■ **Lesetext**:
● ● ● ●

Der Tastsinn lässt sich nie abstellen
Wie kann das sein, wenn depressive Patienten doch typischerweise an einer Gefühlslosigkeit leiden und unfähig sind, auch nur irgendetwas als schön zu empfinden. „Die Depression ist nicht nur eine Gemütskrankheit“, sagt der Pharmakologe. „Sie befällt den ganzen Körper.“ Bei seinen Patienten, die er teilweise über viele Jahre begleitet hat, beobachtete er eine Fülle körperlicher Symptome. Kühle Haut, verkrampfte Finger und Zehen, Bauch- und Kopfschmerzen, Nackenverspannungen. „Es ist deshalb nur logisch, dass man die Krankheit auch über den Körper beeinflussen kann“, sagt er. „Über Berührungen kann ich die Sinne wiederbeleben, Gefühle wieder entstehen lassen.“
Eine wichtige Rolle spielt dabei das Körpergedächtnis. Erinnerungen an gute und schlechte Berührungen sind in unseren Zellen gespeichert und können wieder aktiviert werden.
Der Tastsinn ist der erste Sinn, der sich im Mutterleib entwickelt. Aus dem winzigen Zellhaufen, der wir am Anfang sind, entsteht sehr schnell so etwas wie eine Haut. Ein Kommunikationsorgan, das Informationen von außen nach innen leitet. Schon ein fünf Tage alter Embryo reagiert auf Berührungen an Nase und Lippen. Über die Haut entsteht unser Ich-Bewusstsein. Der Tastsinn lässt sich nie abstellen. Wir fühlen 24 Stunden am Tag.
Wohlfühl-Geschwindigkeit von drei Zentimetern pro Sekunde
Die psychoaktiven Massagen stimulieren gezielt ganz bestimmte Nervenfasern: das C-taktile-Nervennetz. Es ist einzig und allein dazu da, uns ein Wohlgefühl spüren zu lassen. Erst vor etwa zwanzig Jahren wurden diese Nervenfasern von schwedischen Wissenschaftlern beim Menschen nachgewiesen. Tiere wie Krokodile oder Eidechsen haben sie nicht. Während es in der Haut Sensoren gibt, die zum Beispiel auf Wärme oder Schmerz reagieren, feuern die C-Nervenzellen nur, wenn sie von sanften, rhythmischen Bewegungen stimuliert werden.

● ● ● ●

Einträge aus einer Datenquelle:
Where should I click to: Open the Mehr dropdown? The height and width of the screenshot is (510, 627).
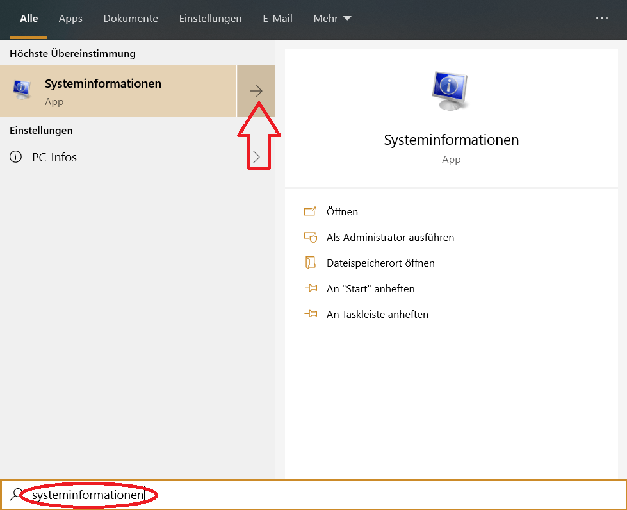click(x=332, y=19)
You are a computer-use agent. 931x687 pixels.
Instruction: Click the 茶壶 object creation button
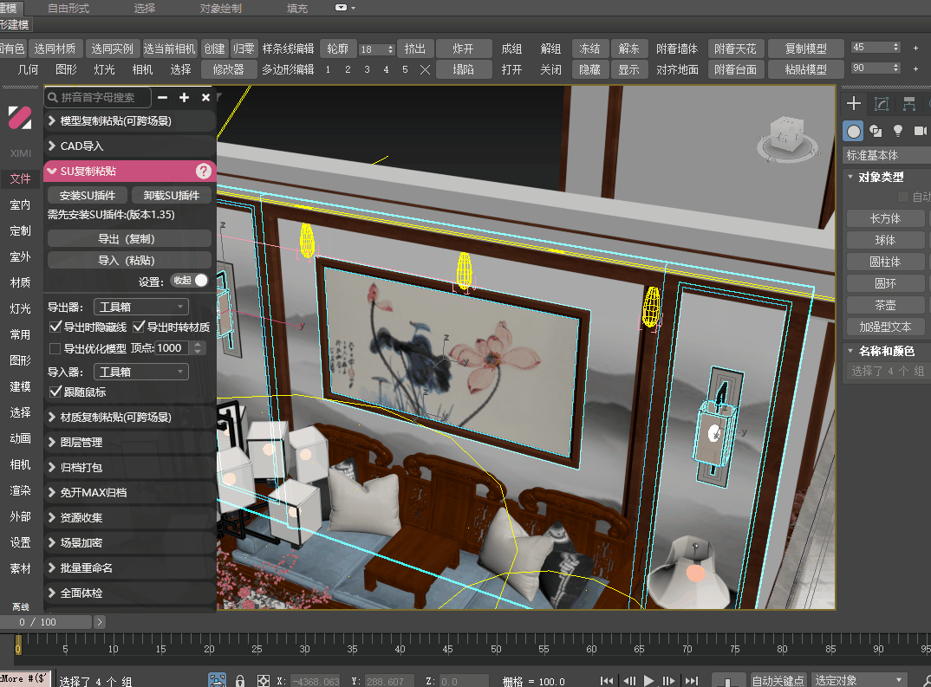click(885, 305)
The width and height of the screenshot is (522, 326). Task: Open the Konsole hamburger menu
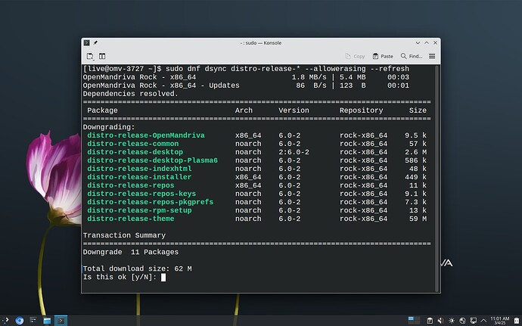pos(432,56)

● ● ● ●

■ **Aufgaben zur Übung**:
1. Wer hat laut dem Text über den Tastsinn die C-taktilen Nervenfasern beim Menschen nachgewiesen?
2. Führe den Text über den Tastsinn im Anschluss an seinen letzten Satz weiter.
Die Daten werden für diese Übung nicht gebraucht.

■ **Antworten nach Nummer**:
1. Schwedische Wissenschaftler haben sie nachgewiesen.

2.
Neurowissenschaftler ließen im Labor einen mechanischen Pinsel unterschiedlich schnell über den Unterarm von Kindern streichen. Die Kinder sagten, wann sich das für sie am schönsten anfühlte. Das Ergebnis: vor allem bei einer Geschwindigkeit von drei Zentimetern pro Sekunde. Auch eine Katze beginnt zu schnurren, wenn man sie in diesem Rhythmus krault.
Mittlerweile gibt es weitere Untersuchungen, die zeigen konnten, dass Massagen Depressivität und Angst lindern. Zum Beispiel bei chronischen Schmerzen, Traumatisierungen oder auch in der Schwangerschaft. Wiederholt wurde dabei gezeigt, dass die Konzentration des Stresshormons Cortisol im Speichel sinkt und die des Wohlfühl-Hormons Oxytocin steigt.
Wirkung auch bei Krebs
Forscher der Berliner Charité haben das auch bei Frauen mit Brustkrebs untersucht. Sie teilten 34 Patientinnen in zwei gleich große Gruppen auf: Nur eine erhielt zweimal pro Woche eine 30-minütige klassische Massage. Verglichen mit der Kontrollgruppe, die nicht massiert wurde, berichteten diese Frauen über weniger Anspannung, Angst und dunkle Stimmung. Diese Effekte traten vor allem dann ein, wenn sie während dieser zehn Wochen nicht von verschiedenen, sondern immer von derselben Masseurin behandelt wurden.
Die Krankenkassen bezahlen die psychoaktiven Massagen in der Regel nicht. Im Gegensatz zu anderen Bereichen der medizinischen und psychologischen Forschung ist die Zahl hochwertiger Studien nach wie vor gering. Auch in Berlin ist es schwierig, einen Physiotherapeuten zu finden, der ein Zertifikat für die Ausbildung in genau dieser Massagetechnik besitzt.
Viele Medizinstudenten, sagt Müller-Oerlinghausen, meldeten sich bei ihm, weil sie sich dem Thema der heilsamen Wirkung von Berührungen im Rahmen einer Doktorarbeit widmen wollten. „Leider gibt es derzeit in Deutschland kein Forschungsinstitut, das sich mit den Grundlagen von Massage beschäftigt.“ Er hofft, dass sich das in Zukunft ändert.
Bruno Müller-Oerlinghausen, Gabriele Mariell Kiebgis: Berührung. Warum wir sie brauchen und wie sie uns heilt. Ullstein Leben, 2018, 288 Seiten, 18 Euro.